TASK PROMPT:
The entries that follow should be written out exactly.

DATA FOR REVIEW:
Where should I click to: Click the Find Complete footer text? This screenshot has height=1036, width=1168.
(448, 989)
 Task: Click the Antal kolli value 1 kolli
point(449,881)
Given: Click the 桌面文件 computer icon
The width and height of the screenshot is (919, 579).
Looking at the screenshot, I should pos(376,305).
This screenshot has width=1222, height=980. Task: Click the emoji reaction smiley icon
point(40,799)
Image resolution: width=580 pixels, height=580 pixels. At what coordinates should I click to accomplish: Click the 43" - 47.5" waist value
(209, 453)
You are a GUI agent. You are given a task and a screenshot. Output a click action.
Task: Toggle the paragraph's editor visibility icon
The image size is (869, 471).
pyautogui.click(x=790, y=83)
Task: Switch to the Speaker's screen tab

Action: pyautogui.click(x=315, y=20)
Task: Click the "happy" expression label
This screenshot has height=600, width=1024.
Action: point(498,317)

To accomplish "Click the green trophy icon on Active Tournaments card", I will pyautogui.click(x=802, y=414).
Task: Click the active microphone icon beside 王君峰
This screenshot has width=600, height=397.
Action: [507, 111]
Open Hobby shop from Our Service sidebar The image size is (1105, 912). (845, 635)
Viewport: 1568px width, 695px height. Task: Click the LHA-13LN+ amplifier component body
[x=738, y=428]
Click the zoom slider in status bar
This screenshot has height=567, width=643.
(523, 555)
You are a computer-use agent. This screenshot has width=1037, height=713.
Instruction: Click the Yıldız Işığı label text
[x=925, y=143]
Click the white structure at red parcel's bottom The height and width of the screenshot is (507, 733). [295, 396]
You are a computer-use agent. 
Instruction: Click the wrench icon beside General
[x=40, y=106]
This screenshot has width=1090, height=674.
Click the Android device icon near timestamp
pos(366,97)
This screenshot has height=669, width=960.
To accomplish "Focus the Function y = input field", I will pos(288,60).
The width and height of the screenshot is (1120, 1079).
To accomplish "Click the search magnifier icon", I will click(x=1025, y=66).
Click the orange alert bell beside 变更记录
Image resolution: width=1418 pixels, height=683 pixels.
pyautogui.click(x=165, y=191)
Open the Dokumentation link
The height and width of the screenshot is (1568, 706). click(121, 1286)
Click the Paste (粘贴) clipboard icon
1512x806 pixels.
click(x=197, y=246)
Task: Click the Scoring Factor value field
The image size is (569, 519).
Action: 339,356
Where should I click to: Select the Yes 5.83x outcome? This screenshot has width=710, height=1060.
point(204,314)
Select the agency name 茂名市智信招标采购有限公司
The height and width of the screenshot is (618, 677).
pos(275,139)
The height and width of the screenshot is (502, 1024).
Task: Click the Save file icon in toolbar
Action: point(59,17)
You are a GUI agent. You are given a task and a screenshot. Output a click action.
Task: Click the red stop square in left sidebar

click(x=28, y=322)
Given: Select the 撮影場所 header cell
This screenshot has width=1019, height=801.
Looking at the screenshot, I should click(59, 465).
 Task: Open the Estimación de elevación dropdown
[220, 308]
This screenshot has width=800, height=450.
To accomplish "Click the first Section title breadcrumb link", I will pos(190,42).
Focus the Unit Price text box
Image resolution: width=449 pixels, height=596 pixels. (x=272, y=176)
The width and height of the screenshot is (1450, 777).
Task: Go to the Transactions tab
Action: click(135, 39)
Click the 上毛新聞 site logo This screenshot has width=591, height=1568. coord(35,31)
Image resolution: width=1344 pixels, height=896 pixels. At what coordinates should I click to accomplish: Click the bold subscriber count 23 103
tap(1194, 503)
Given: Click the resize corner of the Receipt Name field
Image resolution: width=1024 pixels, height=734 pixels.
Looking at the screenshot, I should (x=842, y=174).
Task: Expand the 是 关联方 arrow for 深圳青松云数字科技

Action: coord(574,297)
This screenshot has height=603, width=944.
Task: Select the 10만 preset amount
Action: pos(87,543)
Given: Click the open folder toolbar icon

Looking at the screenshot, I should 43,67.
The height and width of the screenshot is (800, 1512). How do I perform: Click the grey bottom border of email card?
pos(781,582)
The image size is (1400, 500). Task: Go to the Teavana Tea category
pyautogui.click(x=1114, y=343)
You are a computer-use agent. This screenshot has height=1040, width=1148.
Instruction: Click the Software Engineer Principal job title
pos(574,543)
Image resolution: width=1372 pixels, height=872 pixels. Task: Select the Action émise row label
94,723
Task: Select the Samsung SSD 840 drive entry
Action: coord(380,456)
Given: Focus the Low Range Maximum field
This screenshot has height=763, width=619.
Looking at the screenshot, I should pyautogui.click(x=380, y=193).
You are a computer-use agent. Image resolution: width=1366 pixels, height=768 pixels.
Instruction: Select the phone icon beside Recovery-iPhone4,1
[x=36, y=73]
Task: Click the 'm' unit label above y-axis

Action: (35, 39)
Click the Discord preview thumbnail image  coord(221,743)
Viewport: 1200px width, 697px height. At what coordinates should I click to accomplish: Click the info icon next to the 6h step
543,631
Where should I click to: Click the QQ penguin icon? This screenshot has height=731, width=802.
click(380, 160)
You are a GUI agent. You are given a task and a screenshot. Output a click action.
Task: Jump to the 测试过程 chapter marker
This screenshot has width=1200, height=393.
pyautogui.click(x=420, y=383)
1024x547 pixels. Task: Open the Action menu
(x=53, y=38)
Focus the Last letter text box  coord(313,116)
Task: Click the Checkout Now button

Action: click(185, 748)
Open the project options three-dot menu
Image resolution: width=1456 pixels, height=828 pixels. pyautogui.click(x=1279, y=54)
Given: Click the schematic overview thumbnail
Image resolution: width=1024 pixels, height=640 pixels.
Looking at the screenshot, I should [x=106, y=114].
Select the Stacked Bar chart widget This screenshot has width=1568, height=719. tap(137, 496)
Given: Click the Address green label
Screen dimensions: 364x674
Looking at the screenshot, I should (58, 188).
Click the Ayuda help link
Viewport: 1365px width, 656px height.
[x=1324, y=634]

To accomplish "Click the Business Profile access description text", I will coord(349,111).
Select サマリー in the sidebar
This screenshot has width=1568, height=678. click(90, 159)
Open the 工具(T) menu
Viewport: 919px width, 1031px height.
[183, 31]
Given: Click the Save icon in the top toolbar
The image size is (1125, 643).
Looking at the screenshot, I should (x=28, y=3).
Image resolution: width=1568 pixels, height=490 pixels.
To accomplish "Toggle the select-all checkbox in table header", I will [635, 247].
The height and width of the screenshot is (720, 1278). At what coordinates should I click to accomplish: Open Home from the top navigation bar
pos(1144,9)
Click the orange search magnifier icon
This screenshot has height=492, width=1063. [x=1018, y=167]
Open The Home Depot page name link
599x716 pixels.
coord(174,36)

RESPONSE BELOW:
Where should I click to: Click the Find Complete footer text? This screenshot has height=1036, width=1168.
(448, 989)
 Task: Click the Antal kolli value 1 kolli
point(449,881)
Given: Click the 桌面文件 computer icon
The width and height of the screenshot is (919, 579).
Looking at the screenshot, I should pos(376,305).
This screenshot has width=1222, height=980. Task: Click the emoji reaction smiley icon
point(40,799)
Image resolution: width=580 pixels, height=580 pixels. At what coordinates should I click to accomplish: Click the 43" - 47.5" waist value
(209, 453)
You are a GUI agent. You are given a task and a screenshot. Output a click action.
Task: Toggle the paragraph's editor visibility icon
The image size is (869, 471).
pyautogui.click(x=790, y=83)
Task: Switch to the Speaker's screen tab

Action: pyautogui.click(x=315, y=20)
Task: Click the "happy" expression label
This screenshot has height=600, width=1024.
Action: point(498,317)

To accomplish "Click the green trophy icon on Active Tournaments card", I will pyautogui.click(x=802, y=414).
Task: Click the active microphone icon beside 王君峰
This screenshot has width=600, height=397.
Action: [507, 111]
Open Hobby shop from Our Service sidebar The image size is (1105, 912). (845, 635)
Viewport: 1568px width, 695px height. Task: Click the LHA-13LN+ amplifier component body
[x=738, y=428]
Click the zoom slider in status bar
This screenshot has height=567, width=643.
(523, 555)
You are a computer-use agent. This screenshot has width=1037, height=713.
Instruction: Click the Yıldız Işığı label text
[x=925, y=143]
Click the white structure at red parcel's bottom The height and width of the screenshot is (507, 733). [295, 396]
You are a computer-use agent. 
Instruction: Click the wrench icon beside General
[x=40, y=106]
This screenshot has width=1090, height=674.
Click the Android device icon near timestamp
pos(366,97)
This screenshot has height=669, width=960.
To accomplish "Focus the Function y = input field", I will pos(288,60).
The width and height of the screenshot is (1120, 1079).
To accomplish "Click the search magnifier icon", I will click(x=1025, y=66).
Click the orange alert bell beside 变更记录
Image resolution: width=1418 pixels, height=683 pixels.
pyautogui.click(x=165, y=191)
Open the Dokumentation link
The height and width of the screenshot is (1568, 706). click(121, 1286)
Click the Paste (粘贴) clipboard icon
1512x806 pixels.
click(x=197, y=246)
Task: Click the Scoring Factor value field
The image size is (569, 519).
Action: 339,356
Where should I click to: Select the Yes 5.83x outcome? This screenshot has width=710, height=1060.
point(204,314)
Select the agency name 茂名市智信招标采购有限公司
The height and width of the screenshot is (618, 677).
pos(275,139)
The height and width of the screenshot is (502, 1024).
Task: Click the Save file icon in toolbar
Action: point(59,17)
You are a GUI agent. You are given a task and a screenshot. Output a click action.
Task: Click the red stop square in left sidebar

click(x=28, y=322)
Given: Select the 撮影場所 header cell
This screenshot has width=1019, height=801.
Looking at the screenshot, I should click(59, 465).
 Task: Open the Estimación de elevación dropdown
[220, 308]
This screenshot has width=800, height=450.
To accomplish "Click the first Section title breadcrumb link", I will pos(190,42).
Focus the Unit Price text box
Image resolution: width=449 pixels, height=596 pixels. (x=272, y=176)
The width and height of the screenshot is (1450, 777).
Task: Go to the Transactions tab
Action: click(135, 39)
Click the 上毛新聞 site logo This screenshot has width=591, height=1568. coord(35,31)
Image resolution: width=1344 pixels, height=896 pixels. At what coordinates should I click to accomplish: Click the bold subscriber count 23 103
tap(1194, 503)
Given: Click the resize corner of the Receipt Name field
Image resolution: width=1024 pixels, height=734 pixels.
Looking at the screenshot, I should (x=842, y=174).
Task: Expand the 是 关联方 arrow for 深圳青松云数字科技

Action: coord(574,297)
This screenshot has height=603, width=944.
Task: Select the 10만 preset amount
Action: pos(87,543)
Given: Click the open folder toolbar icon

Looking at the screenshot, I should 43,67.
The height and width of the screenshot is (800, 1512). How do I perform: Click the grey bottom border of email card?
pos(781,582)
The image size is (1400, 500). Task: Go to the Teavana Tea category
pyautogui.click(x=1114, y=343)
You are a computer-use agent. This screenshot has height=1040, width=1148.
Instruction: Click the Software Engineer Principal job title
pos(574,543)
Image resolution: width=1372 pixels, height=872 pixels. Task: Select the Action émise row label
94,723
Task: Select the Samsung SSD 840 drive entry
Action: coord(380,456)
Given: Focus the Low Range Maximum field
This screenshot has height=763, width=619.
Looking at the screenshot, I should pyautogui.click(x=380, y=193).
You are a computer-use agent. Image resolution: width=1366 pixels, height=768 pixels.
Instruction: Select the phone icon beside Recovery-iPhone4,1
[x=36, y=73]
Task: Click the 'm' unit label above y-axis

Action: (35, 39)
Click the Discord preview thumbnail image  coord(221,743)
Viewport: 1200px width, 697px height. At what coordinates should I click to accomplish: Click the info icon next to the 6h step
543,631
Where should I click to: Click the QQ penguin icon? This screenshot has height=731, width=802.
click(380, 160)
You are a GUI agent. You are given a task and a screenshot. Output a click action.
Task: Jump to the 测试过程 chapter marker
This screenshot has width=1200, height=393.
pyautogui.click(x=420, y=383)
1024x547 pixels. Task: Open the Action menu
(x=53, y=38)
Focus the Last letter text box  coord(313,116)
Task: Click the Checkout Now button

Action: click(185, 748)
Open the project options three-dot menu
Image resolution: width=1456 pixels, height=828 pixels. pyautogui.click(x=1279, y=54)
Given: Click the schematic overview thumbnail
Image resolution: width=1024 pixels, height=640 pixels.
Looking at the screenshot, I should [x=106, y=114].
Select the Stacked Bar chart widget This screenshot has width=1568, height=719. tap(137, 496)
Given: Click the Address green label
Screen dimensions: 364x674
Looking at the screenshot, I should (58, 188).
Click the Ayuda help link
Viewport: 1365px width, 656px height.
[x=1324, y=634]

To accomplish "Click the Business Profile access description text", I will coord(349,111).
Select サマリー in the sidebar
This screenshot has width=1568, height=678. click(90, 159)
Open the 工具(T) menu
Viewport: 919px width, 1031px height.
[183, 31]
Given: Click the Save icon in the top toolbar
The image size is (1125, 643).
Looking at the screenshot, I should (x=28, y=3).
Image resolution: width=1568 pixels, height=490 pixels.
To accomplish "Toggle the select-all checkbox in table header", I will [635, 247].
The height and width of the screenshot is (720, 1278). At what coordinates should I click to accomplish: Open Home from the top navigation bar
pos(1144,9)
Click the orange search magnifier icon
This screenshot has height=492, width=1063. [x=1018, y=167]
Open The Home Depot page name link
599x716 pixels.
coord(174,36)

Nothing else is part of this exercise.